BNT162b2, a nucleoside-modified mRNA formulated in lipid nanoparticles that encodes the SARS-CoV-2 spike glycoprotein (S) stabilized in its prefusion conformation, has demonstrated 95% efficacy in preventing COVID-19(1). Here we extend a previous phase-I/II trial report(2) by presenting data on the immune response induced by BNT162b2 prime-boost vaccination from an additional phase-I/II trial in healthy adults (18-55 years old). BNT162b2 elicited strong antibody responses: at one week after the boost, SARS-CoV-2 serum geometric mean 50% neutralizing titres were up to 3.3-fold above those observed in samples from individuals who had recovered from COVID-19. Sera elicited by BNT162b2 neutralized 22 pseudoviruses bearing the S of different SARS-CoV-2 variants.
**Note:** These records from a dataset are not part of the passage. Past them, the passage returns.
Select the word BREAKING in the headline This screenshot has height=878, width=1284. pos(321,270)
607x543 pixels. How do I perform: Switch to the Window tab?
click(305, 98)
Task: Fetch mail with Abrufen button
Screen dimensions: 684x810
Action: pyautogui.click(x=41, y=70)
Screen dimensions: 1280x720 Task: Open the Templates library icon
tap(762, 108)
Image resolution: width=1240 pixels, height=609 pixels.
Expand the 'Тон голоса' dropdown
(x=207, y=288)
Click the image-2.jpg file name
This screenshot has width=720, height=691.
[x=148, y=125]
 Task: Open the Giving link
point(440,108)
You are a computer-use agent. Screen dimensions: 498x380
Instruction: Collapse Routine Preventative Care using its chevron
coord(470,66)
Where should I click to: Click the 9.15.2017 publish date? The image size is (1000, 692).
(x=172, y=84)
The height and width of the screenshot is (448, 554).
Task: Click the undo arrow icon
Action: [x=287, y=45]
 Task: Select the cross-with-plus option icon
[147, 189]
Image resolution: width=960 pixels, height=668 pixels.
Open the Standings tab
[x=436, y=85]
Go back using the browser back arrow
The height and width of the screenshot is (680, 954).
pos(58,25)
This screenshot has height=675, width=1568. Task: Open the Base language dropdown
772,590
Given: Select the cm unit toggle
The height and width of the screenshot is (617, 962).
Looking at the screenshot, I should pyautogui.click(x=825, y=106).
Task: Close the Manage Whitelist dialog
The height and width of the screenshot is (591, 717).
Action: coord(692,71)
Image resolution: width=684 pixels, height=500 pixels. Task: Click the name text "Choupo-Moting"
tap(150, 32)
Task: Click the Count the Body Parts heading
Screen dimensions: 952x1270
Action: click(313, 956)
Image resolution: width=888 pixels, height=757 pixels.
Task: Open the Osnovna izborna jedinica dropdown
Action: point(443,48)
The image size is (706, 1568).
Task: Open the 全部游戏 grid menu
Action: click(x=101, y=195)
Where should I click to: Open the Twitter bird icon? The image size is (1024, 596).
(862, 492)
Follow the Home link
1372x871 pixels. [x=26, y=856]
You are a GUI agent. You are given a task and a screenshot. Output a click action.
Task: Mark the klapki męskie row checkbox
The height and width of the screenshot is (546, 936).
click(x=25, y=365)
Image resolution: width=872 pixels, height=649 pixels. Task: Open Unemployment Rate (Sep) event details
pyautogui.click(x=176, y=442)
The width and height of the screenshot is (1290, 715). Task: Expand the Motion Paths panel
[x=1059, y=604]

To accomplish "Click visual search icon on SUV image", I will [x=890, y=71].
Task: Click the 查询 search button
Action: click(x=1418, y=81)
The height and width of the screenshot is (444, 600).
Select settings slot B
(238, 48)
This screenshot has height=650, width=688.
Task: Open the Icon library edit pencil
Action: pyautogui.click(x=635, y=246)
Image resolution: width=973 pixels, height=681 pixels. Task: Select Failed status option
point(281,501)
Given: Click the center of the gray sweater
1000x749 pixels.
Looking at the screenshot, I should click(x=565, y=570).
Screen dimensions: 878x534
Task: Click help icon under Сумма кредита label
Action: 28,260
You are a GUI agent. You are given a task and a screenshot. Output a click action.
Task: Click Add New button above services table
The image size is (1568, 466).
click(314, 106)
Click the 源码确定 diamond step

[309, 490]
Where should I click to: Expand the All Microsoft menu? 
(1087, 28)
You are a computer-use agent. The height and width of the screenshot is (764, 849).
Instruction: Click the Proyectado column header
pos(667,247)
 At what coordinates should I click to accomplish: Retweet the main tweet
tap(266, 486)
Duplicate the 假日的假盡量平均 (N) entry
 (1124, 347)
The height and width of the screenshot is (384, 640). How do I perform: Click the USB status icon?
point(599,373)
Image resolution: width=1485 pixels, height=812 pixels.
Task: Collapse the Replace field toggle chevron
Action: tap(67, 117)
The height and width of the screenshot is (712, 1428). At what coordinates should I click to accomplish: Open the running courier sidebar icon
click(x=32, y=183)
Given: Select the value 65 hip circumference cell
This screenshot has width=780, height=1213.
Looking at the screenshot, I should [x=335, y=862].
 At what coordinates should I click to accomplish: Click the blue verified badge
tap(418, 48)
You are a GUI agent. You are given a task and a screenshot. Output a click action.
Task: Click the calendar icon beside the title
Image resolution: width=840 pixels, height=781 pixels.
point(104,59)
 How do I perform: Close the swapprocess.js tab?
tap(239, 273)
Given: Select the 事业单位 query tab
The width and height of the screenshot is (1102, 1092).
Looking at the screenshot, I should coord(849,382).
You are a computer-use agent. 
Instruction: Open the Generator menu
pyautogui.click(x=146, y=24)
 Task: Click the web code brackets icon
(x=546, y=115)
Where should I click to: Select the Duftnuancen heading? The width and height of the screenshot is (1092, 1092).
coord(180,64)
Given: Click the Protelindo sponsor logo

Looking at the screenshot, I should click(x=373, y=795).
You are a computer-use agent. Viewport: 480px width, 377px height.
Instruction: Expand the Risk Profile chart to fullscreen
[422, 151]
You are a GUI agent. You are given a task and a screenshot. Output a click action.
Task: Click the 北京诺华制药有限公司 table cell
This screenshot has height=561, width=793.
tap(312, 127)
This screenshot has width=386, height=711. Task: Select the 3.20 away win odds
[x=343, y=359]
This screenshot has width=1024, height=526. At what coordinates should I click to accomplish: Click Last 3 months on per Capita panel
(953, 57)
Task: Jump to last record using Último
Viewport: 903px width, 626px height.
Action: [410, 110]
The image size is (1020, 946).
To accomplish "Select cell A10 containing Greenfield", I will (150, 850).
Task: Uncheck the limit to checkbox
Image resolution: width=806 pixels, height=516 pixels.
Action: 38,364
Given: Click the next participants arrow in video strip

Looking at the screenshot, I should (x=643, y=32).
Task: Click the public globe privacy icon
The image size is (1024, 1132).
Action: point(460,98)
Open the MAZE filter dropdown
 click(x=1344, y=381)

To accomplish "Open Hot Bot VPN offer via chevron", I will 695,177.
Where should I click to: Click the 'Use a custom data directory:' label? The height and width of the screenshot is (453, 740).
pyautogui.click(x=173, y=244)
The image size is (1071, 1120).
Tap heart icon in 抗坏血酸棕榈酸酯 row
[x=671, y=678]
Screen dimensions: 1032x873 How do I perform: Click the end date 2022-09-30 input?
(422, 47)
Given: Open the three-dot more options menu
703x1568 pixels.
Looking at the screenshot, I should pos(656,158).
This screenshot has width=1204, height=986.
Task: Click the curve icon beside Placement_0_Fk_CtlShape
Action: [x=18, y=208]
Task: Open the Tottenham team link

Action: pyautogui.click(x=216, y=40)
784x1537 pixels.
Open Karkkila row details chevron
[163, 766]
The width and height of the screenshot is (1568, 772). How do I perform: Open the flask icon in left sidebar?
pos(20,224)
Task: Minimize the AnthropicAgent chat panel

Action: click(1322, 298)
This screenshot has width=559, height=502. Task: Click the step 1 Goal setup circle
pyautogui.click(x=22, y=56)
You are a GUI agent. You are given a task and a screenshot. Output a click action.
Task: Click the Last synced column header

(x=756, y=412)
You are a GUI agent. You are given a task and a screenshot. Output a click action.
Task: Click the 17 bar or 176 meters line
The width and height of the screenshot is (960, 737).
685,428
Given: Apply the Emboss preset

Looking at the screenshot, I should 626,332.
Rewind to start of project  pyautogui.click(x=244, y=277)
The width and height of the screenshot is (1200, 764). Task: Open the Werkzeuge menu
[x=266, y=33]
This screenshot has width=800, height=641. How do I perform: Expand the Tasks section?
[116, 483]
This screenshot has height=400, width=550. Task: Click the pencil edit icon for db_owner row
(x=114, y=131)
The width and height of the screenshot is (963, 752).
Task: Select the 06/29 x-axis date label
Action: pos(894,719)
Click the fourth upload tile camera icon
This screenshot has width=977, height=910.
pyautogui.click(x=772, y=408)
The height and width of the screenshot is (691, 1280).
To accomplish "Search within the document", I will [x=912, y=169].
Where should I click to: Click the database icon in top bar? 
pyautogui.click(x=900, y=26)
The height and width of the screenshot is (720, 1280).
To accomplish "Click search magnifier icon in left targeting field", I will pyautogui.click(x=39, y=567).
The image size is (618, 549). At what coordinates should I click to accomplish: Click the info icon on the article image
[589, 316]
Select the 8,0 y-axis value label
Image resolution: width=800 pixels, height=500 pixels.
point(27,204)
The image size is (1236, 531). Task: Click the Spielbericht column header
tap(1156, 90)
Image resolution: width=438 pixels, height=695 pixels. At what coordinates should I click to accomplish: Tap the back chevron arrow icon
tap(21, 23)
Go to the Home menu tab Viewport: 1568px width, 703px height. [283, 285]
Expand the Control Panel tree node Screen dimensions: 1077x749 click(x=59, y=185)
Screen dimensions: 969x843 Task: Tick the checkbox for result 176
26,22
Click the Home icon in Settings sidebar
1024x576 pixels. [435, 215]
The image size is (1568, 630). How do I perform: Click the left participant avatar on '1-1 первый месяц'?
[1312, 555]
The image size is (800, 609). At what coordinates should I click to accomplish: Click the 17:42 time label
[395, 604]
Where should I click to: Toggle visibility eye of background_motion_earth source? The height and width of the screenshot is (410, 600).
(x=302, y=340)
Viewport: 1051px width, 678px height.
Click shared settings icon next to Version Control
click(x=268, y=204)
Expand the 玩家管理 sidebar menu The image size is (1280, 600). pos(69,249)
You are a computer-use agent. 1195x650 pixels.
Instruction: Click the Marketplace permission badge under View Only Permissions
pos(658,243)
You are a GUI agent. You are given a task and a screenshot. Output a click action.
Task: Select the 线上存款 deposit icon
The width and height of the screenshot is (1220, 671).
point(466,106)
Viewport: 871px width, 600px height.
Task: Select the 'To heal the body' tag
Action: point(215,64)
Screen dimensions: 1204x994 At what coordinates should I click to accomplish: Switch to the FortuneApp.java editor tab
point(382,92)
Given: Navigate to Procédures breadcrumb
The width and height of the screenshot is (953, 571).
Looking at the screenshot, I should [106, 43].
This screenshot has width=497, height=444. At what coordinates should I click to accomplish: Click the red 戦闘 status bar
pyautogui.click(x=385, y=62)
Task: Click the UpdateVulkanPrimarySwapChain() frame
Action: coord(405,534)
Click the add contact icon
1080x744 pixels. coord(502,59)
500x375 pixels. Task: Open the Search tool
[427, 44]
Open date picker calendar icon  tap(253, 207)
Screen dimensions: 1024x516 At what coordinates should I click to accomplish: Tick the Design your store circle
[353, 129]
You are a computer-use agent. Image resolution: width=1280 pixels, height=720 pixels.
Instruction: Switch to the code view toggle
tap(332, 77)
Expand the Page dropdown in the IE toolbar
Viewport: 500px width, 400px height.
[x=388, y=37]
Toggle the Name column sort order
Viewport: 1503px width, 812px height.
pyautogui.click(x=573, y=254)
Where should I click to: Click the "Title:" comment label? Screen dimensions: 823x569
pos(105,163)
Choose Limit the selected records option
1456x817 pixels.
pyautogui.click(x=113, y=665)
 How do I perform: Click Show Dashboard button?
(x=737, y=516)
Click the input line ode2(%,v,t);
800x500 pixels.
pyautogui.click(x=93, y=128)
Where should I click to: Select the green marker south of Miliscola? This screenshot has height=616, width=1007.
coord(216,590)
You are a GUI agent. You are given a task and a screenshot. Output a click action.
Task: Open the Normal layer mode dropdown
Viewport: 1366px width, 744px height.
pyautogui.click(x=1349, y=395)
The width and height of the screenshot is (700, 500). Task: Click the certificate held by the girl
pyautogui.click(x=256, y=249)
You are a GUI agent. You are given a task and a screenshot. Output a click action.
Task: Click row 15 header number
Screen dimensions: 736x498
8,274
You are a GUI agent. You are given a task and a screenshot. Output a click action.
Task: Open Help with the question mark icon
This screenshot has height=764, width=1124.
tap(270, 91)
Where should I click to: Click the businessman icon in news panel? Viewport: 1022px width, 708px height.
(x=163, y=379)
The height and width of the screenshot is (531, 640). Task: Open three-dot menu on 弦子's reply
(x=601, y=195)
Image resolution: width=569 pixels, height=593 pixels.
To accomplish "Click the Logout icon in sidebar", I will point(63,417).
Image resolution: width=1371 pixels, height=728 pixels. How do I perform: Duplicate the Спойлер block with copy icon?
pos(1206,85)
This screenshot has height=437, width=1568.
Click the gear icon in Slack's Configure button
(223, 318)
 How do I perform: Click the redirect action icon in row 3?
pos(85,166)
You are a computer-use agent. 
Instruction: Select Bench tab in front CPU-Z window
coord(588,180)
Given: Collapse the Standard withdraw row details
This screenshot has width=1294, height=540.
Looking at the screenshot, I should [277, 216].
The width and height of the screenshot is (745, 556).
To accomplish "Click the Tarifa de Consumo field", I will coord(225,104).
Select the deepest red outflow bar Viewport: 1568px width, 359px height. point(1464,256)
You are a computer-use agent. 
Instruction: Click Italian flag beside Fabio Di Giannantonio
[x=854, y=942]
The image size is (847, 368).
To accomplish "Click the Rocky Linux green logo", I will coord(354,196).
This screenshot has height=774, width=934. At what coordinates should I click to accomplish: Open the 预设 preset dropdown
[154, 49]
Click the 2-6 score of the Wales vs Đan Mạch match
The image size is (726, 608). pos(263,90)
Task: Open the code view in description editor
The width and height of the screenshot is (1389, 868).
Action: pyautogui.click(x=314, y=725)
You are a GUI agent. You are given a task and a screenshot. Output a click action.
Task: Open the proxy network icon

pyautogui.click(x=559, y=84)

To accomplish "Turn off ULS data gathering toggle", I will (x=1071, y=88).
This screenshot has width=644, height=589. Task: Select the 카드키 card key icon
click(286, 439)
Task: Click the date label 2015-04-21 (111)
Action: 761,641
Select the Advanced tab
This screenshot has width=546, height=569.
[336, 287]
Most participants had a strong response of IFN gamma(+) or IL-2(+) CD8(+) and CD4(+) T helper type 1 cells, which was detectable throughout the full observation period of nine weeks following the boost. Using peptide-MHC multimer technology, we identified several BNT162b2-induced epitopes that were presented by frequent MHC alleles and conserved in mutant strains. One week after the boost, epitope-specific CD8(+) T cells of the early-differentiated effector-memory phenotype comprised 0.02-2.92% of total circulating CD8(+) T cells and were detectable (0.01-0.28%) eight weeks later. In summary, BNT162b2 elicits an adaptive humoral and poly-specific cellular immune response against epitopes that are conserved in a broad range of variants, at well-tolerated doses.

Automated summary

The BNT162b2 vaccine shows 95% efficacy in preventing COVID-19 by boosting neutralizing antibody titres and activating specific T cell responses. The vaccine-induced immune response is broad and stable, lasting for a prolonged period, providing good coverage against various SARS-CoV-2 variants.